> [Requirement A]: List every distinct username that appears as a post author in the forum thread about GBAtemp's news layout.
> [Requirement B]: Reproduce, word for word, the part of the GBAtemp news layout thread that opens with the words containing "Today we have" and closes with "simple search results.".

> [Selection]:
******
# A new way to read news at GBAtemp



## shaunj66 (Jun 30, 2018)

Today we have made some slight changes to the way Promoted News articles are displayed at GBAtemp.

For front-page threads, as well as for those that have been promoted to the front-page by staff - the article will be displayed in a new modern layout that allows for clearer headlines, better readability and a more streamlined approach - including a new sidebar that will allow you to continue reading promoted articles without having to navigate back to the homepage to see them (available on desktop only - window size dependent).

One of the main reasons for this change is to hopefully be included in Google News which would be a huge boost for GBAtemp and allow our articles to be promoted within Google search results as 'news stories' rather than simple search results.

If you would prefer to keep reading news in the old-format you can disable the Modern News layout in your user preferences. Please also note that this layout is not available on TempStyle 1. 

*Example of the Modern News layout:
*


----------



## DarthDub (Jun 30, 2018)

I see myself as the lone like. Am I famous now? Oh, and I like the new format.


----------



## Scarlet (Jun 30, 2018)

DarthDub said:


> I see myself as the lone like. Am I famous now? Oh, and I like the new format.


You're just the only person who still cares about Yo-kai Watch lol


----------



## DarthDub (Jun 30, 2018)
******
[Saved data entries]
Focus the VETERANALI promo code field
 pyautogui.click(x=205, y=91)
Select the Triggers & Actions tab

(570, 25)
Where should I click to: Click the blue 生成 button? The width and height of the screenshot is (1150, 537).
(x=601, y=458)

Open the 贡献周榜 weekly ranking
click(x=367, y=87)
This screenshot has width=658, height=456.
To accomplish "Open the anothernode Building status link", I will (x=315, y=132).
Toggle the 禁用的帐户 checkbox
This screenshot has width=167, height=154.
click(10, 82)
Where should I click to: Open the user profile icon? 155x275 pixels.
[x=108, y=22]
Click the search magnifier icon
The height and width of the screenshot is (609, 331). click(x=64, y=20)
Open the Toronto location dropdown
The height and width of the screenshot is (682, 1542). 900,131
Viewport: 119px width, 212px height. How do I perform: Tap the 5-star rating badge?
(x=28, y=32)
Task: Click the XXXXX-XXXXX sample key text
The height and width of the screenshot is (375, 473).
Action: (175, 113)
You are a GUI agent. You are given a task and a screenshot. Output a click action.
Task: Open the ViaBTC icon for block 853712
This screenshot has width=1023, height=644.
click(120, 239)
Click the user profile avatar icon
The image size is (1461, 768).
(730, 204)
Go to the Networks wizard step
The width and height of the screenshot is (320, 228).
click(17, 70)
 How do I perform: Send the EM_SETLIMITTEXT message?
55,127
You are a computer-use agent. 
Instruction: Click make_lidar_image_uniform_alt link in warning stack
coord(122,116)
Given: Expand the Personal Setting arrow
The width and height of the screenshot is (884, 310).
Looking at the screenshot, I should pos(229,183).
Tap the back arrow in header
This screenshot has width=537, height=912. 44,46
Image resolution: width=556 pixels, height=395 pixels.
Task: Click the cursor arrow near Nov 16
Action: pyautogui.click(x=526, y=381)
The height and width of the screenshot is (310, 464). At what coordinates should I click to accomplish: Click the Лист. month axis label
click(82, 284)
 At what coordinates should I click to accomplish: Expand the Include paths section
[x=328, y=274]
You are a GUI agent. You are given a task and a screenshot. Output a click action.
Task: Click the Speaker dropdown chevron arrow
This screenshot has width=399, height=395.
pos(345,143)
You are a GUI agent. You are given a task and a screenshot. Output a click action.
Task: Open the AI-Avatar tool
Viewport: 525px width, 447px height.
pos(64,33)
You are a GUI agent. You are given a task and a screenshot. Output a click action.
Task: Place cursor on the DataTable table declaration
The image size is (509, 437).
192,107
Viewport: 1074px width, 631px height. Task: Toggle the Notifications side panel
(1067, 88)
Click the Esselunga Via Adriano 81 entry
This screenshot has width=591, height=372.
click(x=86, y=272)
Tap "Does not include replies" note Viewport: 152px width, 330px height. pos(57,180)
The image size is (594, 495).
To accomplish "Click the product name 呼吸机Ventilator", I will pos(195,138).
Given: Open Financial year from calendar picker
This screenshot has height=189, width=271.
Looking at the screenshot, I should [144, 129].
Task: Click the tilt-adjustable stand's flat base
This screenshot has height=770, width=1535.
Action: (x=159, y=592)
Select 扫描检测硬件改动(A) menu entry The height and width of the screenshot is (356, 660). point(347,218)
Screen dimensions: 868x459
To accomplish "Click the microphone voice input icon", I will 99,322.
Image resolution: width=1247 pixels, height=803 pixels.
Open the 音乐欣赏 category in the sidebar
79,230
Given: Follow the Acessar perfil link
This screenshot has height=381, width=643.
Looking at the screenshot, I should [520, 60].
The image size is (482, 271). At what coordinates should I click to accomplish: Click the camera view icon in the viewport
******
> [Finished answer A]: shaunj66, DarthDub, Scarlet

> [Finished answer B]:
Today we have made some slight changes to the way Promoted News articles are displayed at GBAtemp.

For front-page threads, as well as for those that have been promoted to the front-page by staff - the article will be displayed in a new modern layout that allows for clearer headlines, better readability and a more streamlined approach - including a new sidebar that will allow you to continue reading promoted articles without having to navigate back to the homepage to see them (available on desktop only - window size dependent).

One of the main reasons for this change is to hopefully be included in Google News which would be a huge boost for GBAtemp and allow our articles to be promoted within Google search results as 'news stories' rather than simple search results.